The management of psychosis can be challenging in PD patients. Pimavanserin is the only approved medication for the treatment of PD psychosis.  It is an inverse agonist at the serotonin receptor and has no affinity to the dopamine receptors. Pimavanserin has been available for only 2.5 years and there is limited data on its safety and efficacy.

A retrospective chart review was performed from June 2016 through September 2018. The patients prescribed pimavanserin were identified and information such as age, concomitant medications, adverse events, discontinuation rate, disease duration, and mortality were collected.
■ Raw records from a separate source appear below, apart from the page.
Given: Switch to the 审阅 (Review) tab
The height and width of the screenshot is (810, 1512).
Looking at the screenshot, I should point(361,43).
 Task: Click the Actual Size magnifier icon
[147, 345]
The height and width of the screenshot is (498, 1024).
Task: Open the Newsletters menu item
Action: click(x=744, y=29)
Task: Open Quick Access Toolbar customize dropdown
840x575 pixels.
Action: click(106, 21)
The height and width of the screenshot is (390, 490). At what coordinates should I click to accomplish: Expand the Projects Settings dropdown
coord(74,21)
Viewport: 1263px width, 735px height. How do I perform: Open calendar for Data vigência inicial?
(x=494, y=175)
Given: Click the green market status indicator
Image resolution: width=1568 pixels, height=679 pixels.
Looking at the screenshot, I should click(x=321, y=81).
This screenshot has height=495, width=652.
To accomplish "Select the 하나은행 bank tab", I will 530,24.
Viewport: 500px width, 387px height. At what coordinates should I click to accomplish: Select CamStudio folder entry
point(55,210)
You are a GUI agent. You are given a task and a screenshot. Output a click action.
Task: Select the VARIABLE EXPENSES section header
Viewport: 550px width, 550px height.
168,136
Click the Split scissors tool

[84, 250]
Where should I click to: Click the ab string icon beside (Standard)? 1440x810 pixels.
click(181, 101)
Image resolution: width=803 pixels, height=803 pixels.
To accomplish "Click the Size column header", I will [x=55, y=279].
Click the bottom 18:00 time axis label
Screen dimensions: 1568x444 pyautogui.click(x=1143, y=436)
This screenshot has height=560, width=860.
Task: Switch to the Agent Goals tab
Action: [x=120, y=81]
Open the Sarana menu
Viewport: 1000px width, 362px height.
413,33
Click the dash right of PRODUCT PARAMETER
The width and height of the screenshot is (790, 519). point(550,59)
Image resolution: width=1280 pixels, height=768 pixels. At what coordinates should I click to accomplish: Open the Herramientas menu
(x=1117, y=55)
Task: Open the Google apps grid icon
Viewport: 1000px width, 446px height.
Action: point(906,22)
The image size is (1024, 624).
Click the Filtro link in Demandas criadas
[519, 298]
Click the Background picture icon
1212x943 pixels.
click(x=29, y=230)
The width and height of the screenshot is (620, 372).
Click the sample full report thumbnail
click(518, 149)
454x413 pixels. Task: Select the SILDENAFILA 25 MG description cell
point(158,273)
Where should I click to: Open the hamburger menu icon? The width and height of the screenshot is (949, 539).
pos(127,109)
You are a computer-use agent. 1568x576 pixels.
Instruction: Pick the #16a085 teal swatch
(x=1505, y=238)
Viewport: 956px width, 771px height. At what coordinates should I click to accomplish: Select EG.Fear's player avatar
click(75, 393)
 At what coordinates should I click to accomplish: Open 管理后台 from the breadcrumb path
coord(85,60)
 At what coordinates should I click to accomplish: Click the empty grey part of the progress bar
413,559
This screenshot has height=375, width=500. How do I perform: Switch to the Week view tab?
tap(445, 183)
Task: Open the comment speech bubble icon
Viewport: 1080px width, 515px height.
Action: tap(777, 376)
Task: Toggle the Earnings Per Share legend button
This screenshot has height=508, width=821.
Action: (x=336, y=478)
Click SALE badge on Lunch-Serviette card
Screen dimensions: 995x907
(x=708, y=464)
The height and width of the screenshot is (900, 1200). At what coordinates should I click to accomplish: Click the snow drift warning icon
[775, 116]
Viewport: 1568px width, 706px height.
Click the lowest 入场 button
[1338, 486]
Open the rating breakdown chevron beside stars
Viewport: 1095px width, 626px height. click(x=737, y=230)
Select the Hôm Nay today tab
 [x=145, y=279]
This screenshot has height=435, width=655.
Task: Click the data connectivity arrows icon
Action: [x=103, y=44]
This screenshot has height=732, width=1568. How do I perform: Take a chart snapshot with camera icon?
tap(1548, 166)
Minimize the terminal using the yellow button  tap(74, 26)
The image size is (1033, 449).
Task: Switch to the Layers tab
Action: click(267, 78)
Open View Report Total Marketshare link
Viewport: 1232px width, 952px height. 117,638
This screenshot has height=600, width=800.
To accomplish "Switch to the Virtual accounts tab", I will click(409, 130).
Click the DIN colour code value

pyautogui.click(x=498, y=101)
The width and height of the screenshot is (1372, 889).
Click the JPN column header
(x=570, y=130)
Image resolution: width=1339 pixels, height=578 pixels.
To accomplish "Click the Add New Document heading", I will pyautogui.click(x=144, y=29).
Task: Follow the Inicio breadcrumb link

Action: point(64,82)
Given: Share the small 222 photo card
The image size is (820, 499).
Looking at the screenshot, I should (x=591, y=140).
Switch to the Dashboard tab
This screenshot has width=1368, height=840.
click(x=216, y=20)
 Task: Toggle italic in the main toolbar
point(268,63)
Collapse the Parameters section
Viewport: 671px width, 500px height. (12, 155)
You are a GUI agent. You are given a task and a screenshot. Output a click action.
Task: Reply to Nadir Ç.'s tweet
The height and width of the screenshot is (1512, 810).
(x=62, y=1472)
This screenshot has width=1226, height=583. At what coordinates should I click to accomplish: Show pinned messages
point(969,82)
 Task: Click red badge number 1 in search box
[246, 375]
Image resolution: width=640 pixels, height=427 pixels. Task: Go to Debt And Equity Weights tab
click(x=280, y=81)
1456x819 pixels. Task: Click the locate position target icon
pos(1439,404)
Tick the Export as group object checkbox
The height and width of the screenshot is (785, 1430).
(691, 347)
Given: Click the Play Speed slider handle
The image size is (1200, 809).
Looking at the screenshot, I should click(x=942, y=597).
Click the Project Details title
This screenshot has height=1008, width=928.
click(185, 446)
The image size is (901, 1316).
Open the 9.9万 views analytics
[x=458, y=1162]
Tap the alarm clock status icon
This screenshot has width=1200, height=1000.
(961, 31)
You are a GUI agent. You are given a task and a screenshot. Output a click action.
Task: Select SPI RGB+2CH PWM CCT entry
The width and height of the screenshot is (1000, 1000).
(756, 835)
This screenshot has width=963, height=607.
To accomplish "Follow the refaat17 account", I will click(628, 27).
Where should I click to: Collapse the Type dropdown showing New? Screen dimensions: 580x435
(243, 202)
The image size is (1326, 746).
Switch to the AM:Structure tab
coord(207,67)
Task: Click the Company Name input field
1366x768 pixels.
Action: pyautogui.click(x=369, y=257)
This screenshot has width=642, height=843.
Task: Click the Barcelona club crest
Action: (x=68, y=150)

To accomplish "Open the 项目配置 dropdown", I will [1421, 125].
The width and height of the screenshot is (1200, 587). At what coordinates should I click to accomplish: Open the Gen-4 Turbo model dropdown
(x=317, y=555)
Pimavanserin was prescribed for 127 patients; 107 of these patients used the drug and 20 never received the drug, with 20% dying prior to initiation. There were 71 males and 36 females with a mean age of 74.2 years, mean disease duration of11.7 years, and mean MoCA score of 18.8. Psychosis improved in 44% (n=47) and resolved in 9% (n=10). Pimavanserin was stopped in 18% (n=19) due to an adverse effect including edema, confusion, gait and balance problems, and worsening of hallucinations. A total of 30 patients died after the initiation of pimavanserin, however, only 16 (53%) were taking pimavanserin at the time of death. Therefore, the mortality rate was 20/100 patient years. The deceased group was older (mean age 78 years vs 73 years), had a longer disease duration (mean 13 years vs 11 years) and were more cognitively impaired (MoCA score 16.6 vs 19.7). A greater percentage of the deceased group were taking other antipsychotics with pimavanserin (20% vs. 15.6%). 

Pimavanserin improved psychosis in the majority of patients. There were a number of deaths in this cohort; however, nearly half occurred after discontinuation of the drug.